Estonia kini tengah merekrut sekelompok pakar di bidang komputer untuk mempertahankan diri dari perang cyber.
Sekitar empat tahun lalu, pada Mei 2007, Estonia sempat dilanda serangan cyber yang diduga dilancarkan oleh Rusia. Hal itu dipicu oleh keputusan pemerintah Estonia memindahkan makam Talinn yang merupakan peninggalan pemerintahan Uni Soviet.
Padahal, Estonia merupakan salah satu negara yang paling tergantung dengan teknologi, dengan 80 persen dari penduduknya melakukan aktivitas perbankan online.
Setelah beberapa tahun lewat, Estonia memobilisasi sebuah organisasi bernama Cyber Defence League, yang terdiri dari sukarelawan yang beranggotakan para programmer, pakar komputer, dan software engineer.
"Liga ini berisi pada spesialis di bidang pertahanan cyber yang bekerja di sektor swasta maupun berbagai lembaga pemerintahan," ujar Menteri Pertahanan Estonia Jaak Aaviksoo, dikutip dari situs DailyMail.
Kekompakan yang melibatkan berbagai kalangan di Estonia ini, ternyata dilatar belakangi oleh beberapa pengalaman negara itu diduduki oleh negara lain, oleh tentara Soviet pada 1939, oleh Jerman pada 1931, dan Uni Soviet hingga 1991, saat Estonia menyatakan berpisah.
Menurut Aaviksoo, organisasi ini secara rutin bertemu di akhir pekan untuk membahas persiapan terhadap kemungkinan serangan cyber.
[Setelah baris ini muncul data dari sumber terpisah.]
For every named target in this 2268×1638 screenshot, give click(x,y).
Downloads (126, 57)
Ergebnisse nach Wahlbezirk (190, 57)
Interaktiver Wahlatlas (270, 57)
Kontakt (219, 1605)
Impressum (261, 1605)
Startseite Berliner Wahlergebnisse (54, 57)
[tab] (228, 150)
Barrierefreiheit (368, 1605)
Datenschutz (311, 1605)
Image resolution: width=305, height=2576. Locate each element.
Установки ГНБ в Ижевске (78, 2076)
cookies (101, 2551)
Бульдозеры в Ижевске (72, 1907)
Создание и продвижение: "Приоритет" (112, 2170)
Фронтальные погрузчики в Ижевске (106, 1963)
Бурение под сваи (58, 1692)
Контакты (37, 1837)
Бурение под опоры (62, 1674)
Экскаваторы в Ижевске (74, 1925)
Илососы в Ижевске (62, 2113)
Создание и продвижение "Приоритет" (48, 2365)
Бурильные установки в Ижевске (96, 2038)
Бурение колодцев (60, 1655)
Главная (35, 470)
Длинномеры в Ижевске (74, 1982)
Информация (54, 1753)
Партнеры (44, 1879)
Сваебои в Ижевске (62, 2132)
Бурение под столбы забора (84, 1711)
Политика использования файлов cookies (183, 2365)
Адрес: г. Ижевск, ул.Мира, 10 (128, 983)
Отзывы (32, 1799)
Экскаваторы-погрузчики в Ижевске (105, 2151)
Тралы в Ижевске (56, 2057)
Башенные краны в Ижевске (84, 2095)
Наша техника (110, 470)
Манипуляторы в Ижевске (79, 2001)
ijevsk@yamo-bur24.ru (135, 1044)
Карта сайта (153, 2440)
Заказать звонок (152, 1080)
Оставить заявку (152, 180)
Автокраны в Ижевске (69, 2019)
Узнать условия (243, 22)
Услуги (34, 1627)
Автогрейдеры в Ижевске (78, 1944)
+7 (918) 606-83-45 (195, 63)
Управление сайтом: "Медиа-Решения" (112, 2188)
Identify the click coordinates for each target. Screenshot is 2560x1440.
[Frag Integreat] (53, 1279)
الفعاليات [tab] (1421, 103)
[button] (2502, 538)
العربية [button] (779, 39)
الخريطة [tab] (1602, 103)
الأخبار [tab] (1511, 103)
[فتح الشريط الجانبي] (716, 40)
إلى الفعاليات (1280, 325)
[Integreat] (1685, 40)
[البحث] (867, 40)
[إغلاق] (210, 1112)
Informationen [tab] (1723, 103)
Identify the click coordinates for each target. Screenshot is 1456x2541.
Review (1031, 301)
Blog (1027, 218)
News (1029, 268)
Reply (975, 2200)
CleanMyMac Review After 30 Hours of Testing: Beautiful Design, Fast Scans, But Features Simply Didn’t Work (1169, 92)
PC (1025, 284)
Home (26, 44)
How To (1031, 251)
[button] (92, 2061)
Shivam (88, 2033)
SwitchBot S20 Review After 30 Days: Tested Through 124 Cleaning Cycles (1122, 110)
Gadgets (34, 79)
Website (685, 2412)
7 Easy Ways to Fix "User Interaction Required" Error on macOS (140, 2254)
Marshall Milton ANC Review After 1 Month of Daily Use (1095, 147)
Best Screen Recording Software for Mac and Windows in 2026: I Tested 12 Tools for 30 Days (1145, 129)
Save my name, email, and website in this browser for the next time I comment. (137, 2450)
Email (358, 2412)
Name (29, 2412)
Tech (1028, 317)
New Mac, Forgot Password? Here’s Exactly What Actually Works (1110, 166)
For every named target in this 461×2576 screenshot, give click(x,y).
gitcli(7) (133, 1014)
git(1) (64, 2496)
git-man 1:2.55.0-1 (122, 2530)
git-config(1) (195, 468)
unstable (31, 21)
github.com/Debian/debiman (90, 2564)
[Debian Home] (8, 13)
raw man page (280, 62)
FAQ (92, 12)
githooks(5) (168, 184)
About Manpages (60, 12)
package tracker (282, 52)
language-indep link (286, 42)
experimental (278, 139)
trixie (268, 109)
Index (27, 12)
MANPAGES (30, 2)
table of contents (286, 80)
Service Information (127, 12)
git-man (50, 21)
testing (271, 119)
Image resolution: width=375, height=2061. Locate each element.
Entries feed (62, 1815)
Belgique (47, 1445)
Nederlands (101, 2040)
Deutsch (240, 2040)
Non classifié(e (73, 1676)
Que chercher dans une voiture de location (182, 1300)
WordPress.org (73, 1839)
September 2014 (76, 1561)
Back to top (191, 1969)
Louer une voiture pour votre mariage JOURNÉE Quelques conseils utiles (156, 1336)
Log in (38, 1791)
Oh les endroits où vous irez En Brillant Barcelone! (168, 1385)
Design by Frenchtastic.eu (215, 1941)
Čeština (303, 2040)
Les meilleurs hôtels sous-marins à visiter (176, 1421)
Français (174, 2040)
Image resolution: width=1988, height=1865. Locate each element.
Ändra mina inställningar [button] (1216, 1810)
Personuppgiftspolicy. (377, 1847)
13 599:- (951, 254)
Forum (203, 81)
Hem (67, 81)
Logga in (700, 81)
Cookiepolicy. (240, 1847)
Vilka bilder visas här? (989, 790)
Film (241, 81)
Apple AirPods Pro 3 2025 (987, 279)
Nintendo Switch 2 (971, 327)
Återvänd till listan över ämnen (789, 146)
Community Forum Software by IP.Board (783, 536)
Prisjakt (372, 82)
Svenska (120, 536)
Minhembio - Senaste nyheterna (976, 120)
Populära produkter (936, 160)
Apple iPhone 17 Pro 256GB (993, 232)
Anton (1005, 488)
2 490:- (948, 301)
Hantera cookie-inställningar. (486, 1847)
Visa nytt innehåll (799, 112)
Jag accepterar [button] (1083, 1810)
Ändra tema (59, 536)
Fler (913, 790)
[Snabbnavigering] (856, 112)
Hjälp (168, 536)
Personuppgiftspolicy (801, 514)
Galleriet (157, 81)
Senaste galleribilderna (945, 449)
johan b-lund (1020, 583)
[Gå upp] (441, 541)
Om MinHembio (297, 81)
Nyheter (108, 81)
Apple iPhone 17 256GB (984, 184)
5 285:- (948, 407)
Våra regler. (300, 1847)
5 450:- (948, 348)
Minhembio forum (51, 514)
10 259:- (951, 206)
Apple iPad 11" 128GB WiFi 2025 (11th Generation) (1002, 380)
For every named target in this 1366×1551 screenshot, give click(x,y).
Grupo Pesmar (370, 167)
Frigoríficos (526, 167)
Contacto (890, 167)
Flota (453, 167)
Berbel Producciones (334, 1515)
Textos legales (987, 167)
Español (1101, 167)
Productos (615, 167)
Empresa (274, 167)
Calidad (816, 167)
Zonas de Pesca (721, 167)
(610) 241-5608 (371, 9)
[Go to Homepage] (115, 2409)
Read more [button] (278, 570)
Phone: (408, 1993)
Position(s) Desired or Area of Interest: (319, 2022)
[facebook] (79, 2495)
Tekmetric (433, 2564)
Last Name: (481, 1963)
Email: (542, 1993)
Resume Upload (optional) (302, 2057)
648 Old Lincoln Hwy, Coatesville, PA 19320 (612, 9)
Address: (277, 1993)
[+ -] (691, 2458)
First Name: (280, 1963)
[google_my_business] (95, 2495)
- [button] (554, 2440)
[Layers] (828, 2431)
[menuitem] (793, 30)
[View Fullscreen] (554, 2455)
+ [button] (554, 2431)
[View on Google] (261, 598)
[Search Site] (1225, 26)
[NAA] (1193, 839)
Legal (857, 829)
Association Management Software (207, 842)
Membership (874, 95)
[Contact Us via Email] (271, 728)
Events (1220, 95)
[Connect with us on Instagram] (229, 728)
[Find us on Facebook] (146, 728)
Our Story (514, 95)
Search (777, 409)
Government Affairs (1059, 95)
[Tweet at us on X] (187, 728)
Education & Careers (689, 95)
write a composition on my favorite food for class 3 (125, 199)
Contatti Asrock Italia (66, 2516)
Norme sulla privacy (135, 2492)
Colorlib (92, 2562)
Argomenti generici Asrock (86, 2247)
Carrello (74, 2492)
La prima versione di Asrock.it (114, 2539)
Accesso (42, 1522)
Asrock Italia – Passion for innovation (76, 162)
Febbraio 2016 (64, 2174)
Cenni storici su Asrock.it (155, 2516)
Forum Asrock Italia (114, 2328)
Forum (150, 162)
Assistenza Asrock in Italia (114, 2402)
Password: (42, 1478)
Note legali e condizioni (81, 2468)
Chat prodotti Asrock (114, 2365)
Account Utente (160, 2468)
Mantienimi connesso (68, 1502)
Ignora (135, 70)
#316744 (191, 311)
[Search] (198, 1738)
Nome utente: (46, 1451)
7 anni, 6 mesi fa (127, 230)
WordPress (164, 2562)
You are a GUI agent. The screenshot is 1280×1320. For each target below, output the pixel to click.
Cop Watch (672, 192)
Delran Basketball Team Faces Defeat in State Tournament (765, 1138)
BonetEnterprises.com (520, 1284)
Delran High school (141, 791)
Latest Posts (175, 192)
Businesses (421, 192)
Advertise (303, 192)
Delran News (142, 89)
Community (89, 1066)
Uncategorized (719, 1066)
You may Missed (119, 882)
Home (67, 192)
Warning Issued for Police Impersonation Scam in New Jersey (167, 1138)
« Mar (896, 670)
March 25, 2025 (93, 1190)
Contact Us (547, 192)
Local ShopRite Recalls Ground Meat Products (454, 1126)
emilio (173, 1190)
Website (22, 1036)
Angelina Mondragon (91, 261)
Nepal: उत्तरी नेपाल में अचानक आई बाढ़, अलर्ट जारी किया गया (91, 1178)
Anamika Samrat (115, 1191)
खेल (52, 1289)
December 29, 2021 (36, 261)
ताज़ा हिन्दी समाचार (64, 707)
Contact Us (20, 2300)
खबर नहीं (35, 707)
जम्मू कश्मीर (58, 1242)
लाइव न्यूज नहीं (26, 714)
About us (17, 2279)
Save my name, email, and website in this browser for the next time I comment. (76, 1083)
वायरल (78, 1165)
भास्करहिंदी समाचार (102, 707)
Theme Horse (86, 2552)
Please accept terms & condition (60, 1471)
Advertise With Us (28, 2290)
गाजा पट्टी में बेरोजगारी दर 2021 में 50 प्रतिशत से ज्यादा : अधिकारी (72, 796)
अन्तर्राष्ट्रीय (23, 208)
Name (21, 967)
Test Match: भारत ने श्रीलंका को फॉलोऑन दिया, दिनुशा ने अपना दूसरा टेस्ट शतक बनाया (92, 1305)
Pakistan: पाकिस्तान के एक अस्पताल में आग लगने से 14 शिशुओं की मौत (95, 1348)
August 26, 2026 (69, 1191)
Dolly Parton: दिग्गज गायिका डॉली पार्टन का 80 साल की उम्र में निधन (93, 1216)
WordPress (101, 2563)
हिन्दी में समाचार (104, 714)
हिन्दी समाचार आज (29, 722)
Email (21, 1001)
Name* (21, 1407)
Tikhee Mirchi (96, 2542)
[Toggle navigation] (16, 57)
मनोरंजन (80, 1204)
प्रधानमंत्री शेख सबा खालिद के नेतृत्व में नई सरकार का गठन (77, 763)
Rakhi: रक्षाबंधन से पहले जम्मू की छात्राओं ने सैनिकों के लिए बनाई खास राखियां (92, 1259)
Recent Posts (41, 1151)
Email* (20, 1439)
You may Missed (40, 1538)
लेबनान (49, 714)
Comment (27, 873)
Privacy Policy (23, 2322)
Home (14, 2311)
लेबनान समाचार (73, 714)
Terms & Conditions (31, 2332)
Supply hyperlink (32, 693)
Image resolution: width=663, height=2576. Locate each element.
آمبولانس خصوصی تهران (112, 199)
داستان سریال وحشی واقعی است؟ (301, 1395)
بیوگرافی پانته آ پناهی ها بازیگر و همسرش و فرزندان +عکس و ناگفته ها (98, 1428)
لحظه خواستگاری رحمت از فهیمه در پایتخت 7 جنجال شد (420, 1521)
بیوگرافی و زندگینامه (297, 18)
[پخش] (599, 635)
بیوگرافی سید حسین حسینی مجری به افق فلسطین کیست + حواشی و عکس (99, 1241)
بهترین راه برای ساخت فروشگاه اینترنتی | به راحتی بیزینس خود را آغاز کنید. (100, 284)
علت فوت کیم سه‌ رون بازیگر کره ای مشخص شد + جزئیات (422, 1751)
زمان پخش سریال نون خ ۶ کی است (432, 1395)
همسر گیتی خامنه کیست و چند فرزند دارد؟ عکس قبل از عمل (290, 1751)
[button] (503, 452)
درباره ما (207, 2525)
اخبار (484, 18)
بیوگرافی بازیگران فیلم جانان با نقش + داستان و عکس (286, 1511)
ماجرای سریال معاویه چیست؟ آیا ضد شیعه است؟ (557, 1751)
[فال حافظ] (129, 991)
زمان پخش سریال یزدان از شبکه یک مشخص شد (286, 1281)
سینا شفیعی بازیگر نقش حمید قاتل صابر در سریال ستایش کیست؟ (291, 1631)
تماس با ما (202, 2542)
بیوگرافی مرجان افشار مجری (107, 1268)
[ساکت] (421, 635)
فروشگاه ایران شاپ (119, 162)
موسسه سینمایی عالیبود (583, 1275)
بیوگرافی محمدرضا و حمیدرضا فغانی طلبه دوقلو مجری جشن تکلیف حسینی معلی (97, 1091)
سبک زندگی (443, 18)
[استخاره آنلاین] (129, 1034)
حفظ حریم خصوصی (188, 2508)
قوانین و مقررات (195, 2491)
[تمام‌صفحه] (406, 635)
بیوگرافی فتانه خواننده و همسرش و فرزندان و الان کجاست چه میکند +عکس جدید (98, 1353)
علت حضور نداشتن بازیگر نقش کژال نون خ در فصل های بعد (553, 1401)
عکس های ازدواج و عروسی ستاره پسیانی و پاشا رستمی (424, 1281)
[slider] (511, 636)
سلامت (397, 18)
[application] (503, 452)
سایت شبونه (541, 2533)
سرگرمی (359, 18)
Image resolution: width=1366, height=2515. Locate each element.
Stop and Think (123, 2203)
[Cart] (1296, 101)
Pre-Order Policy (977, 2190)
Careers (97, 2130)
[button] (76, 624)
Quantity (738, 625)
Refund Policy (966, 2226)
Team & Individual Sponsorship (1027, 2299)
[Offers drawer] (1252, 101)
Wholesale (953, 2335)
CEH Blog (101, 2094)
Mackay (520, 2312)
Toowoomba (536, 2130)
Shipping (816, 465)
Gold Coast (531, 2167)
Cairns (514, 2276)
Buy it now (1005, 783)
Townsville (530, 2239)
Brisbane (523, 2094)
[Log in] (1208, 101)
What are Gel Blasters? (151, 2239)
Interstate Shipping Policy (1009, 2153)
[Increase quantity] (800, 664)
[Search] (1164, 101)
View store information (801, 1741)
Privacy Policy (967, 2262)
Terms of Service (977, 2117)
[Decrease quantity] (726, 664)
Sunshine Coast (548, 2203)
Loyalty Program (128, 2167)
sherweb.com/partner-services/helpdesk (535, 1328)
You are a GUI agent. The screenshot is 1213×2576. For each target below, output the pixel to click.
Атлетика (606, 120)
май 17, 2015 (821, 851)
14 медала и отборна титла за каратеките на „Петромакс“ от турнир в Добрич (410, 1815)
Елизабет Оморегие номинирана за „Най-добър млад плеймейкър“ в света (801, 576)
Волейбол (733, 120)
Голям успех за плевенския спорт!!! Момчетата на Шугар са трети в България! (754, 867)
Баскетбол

Estonia kini menjadi satu-satunya negara demokratis yang memiliki pasukan pertahanan cyber semacam ini.
Para pejabat di Estonia sendiri memposisikan ancaman cyber sebagai hal yang sangat serius, sampai-sampai mereka berfikir untuk membuat draf peraturan untuk memastikan setiap komputer para pakar di negeri mereka cukup siap untuk menghadapi serangan cyber darurat.